O texto, após as considerações iniciais, passa a tratar do período de 1964 a 1990 que correspondeu a uma época de forte invenção política no Brasil; período tido como de desmanche de regras e valores. No período anterior a 1964, Oliveira aponta um crescimento econômico considerável a partir da década de 1950, a dominação predominante da burguesia nacional nascente, a intensificação da tutela do operariado e a existência de um consenso brutalizado.
O golpe militar de 1964 fortaleceu a tendência que vinha se acentuando: o domínio da vida econômica e cultural pela burguesia nacional. Nesse período o governo militar operou sobre o proletariado não apenas na manutenção da tutela estatal inaugurada pelo Estado Novo de Vargas nos anos 1930, mas indo além do controle salarial, sugerindo parentesco com o que Pollock chamaria de produção de mercadorias sem equivalência no caso nazista característica, aliás, de todos os capitalismos tardios.
Com a crise da ditadura militar, aliada a uma grave crise econômica, vê-se a construção de uma nova sociabilidade e uma nova política, uma reinvenção da política cuja base social podia ser reconhecida, da qual as linhas de força emergiam com certa clareza, determinando as opções de política policial dentro do campo criado pelas poderosas transformações.
O autor aponta também que a Nova República institucionalizou a redemocratização após a queda da ditadura, sob a forma de uma transição feita ainda por cima; nesse contexto, aponta o PT e o MST como umas das maiores invenções políticas da década de 1980 e do século XX.

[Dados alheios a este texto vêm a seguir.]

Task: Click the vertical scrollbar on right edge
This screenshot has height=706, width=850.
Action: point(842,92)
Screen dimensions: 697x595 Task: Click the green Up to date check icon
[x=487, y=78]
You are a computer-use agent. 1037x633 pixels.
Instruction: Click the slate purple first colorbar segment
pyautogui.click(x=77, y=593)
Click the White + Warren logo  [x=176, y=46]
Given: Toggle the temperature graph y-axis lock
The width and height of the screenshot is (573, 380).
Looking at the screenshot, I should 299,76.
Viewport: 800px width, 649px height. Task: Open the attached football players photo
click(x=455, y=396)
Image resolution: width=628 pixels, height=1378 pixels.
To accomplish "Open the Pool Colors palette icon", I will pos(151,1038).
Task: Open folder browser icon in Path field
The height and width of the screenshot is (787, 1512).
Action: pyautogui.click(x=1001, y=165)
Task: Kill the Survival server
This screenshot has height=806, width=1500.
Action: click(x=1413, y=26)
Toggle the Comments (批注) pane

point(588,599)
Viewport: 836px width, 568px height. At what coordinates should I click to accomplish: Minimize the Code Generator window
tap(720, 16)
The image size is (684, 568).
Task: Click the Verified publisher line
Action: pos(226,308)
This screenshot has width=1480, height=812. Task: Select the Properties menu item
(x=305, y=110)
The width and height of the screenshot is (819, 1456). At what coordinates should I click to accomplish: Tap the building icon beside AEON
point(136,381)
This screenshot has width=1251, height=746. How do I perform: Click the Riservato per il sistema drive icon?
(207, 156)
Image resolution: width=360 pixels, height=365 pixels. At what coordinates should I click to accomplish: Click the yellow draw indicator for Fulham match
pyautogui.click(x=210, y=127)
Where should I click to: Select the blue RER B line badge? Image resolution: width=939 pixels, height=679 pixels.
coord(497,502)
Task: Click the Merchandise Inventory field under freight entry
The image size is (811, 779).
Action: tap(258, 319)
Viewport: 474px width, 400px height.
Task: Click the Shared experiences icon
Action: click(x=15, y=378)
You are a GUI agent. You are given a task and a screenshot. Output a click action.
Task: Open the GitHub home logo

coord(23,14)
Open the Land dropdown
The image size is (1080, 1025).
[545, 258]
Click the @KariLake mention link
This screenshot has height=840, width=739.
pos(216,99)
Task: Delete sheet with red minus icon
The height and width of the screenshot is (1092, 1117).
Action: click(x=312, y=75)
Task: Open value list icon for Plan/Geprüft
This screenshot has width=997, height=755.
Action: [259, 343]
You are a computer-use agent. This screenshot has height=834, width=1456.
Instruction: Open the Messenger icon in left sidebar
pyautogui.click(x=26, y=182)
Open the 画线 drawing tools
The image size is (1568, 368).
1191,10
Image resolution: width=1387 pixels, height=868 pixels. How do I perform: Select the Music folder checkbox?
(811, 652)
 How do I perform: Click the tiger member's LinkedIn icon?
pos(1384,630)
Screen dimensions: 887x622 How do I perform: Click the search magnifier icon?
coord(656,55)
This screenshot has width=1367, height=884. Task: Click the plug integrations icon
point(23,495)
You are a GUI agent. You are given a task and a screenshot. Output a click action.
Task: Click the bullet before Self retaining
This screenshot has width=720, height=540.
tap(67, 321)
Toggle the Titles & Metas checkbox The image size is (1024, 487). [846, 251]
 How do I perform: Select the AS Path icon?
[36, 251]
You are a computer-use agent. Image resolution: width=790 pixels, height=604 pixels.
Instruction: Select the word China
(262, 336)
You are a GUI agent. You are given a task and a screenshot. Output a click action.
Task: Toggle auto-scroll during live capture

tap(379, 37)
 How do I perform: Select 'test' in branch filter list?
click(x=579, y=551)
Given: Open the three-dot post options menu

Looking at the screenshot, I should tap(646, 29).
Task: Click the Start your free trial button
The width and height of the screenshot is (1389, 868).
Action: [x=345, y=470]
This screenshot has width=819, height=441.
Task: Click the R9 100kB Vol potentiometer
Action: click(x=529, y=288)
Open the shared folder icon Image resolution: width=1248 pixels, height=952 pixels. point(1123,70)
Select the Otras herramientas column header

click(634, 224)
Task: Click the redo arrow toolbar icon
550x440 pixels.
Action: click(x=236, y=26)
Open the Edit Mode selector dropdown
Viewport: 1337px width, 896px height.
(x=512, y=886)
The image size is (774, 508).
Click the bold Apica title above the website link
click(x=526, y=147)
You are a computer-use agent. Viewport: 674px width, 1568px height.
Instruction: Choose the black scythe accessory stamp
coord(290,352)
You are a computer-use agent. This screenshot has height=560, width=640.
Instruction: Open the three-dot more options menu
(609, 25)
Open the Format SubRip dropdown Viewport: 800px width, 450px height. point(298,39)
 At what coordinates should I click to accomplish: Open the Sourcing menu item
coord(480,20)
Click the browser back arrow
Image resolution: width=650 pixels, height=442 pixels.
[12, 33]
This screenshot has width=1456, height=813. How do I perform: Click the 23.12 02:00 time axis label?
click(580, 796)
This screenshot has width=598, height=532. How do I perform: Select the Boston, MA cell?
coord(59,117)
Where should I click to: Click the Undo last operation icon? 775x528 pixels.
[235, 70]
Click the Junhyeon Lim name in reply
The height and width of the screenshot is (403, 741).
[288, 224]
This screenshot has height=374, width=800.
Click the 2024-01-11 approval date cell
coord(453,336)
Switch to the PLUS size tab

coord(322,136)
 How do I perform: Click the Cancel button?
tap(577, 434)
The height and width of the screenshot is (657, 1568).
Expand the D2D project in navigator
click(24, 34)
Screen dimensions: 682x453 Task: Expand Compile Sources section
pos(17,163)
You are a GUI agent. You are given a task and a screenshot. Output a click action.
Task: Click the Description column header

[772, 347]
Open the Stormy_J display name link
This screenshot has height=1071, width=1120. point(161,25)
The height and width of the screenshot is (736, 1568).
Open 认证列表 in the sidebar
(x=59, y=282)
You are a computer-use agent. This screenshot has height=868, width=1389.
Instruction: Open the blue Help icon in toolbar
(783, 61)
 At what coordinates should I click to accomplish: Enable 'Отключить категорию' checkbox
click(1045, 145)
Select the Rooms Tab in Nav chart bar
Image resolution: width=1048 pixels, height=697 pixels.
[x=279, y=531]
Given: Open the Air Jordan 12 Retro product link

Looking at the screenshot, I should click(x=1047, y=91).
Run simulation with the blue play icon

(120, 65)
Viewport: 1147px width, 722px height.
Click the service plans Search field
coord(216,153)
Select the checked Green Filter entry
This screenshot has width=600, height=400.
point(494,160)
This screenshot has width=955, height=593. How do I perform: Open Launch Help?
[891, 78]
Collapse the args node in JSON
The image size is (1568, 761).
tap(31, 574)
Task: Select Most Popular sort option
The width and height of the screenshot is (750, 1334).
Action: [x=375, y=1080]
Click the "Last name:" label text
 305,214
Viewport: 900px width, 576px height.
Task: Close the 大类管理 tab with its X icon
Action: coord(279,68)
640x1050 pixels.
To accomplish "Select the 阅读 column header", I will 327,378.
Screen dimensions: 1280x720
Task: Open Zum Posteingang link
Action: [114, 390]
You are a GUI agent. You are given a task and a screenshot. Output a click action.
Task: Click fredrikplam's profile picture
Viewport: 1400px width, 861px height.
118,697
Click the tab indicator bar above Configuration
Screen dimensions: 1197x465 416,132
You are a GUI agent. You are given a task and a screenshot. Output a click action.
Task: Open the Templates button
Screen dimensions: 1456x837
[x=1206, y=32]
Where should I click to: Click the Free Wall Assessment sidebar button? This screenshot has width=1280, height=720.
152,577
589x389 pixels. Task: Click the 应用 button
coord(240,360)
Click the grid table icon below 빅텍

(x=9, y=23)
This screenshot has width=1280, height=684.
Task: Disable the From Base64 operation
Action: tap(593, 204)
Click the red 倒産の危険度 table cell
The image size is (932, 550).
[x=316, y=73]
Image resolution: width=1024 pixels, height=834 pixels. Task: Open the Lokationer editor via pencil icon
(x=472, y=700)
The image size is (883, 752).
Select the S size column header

Os anos de 1990 são apontados como um período de criação de uma nova intransparência, um momento de nova ação comunicativa pautada no “silenciamento dos sujeitos”. Nesse contexto o neoliberalismo ganha espaço e ai assiste-se ao enfraquecimento do trabalho com o desaparecimento de muitos postos e funções, o avanço do capital virtual e frágil, o deslocamento de fábricas para as periferias.
O grupo que toma o poder em 1989, comandado pelo presidente eleito Fernando Collor de Mello, que trazia promessas messiânicas, deixou clara a existência de um momento que ficou conhecido como “a era da indeterminação”, pois a política nesse momento significava apenas a representação de interesses. Seguido por Fernando Henrique Cardoso (trator da era da globalização), favoreceu o crescimento da dívida interna pública, o aceleramento das privatizações e fusões, o que definitivamente decretou uma crise econômica e social no Brasil. Pois houve uma precarização das condições de vida do brasileiro, piora na distribuição da renda, esvaziamento da esfera pública, na fórmula gramsciana, de consenso mais coerção, a porção de coerção continua sendo a mais importante, o PT transportou-se para o partido que profissionalizou-se, a política foi depredada; os partidos não fazem mais política e se consomem numa luta pelo poder que não tem nada de programática; escândalos mostram que a política partidária é irrelevante.
Para finalizar o texto, o autor aponta que o que ocorre hoje é uma nova dominação de classe que se faz pelo terror; é uma dominação sem política e que é impróprio, pois, teórica e praticamente, falar-se em neoliberalismo; este correspondeu á fase de liquidação da política como nacionalidade. O capitalismo globalizado rejeita a submissão à política, que foi uma invenção especificamente ocidental para tratar as fortes assimetrias instauradas pelo poder econômico do capital.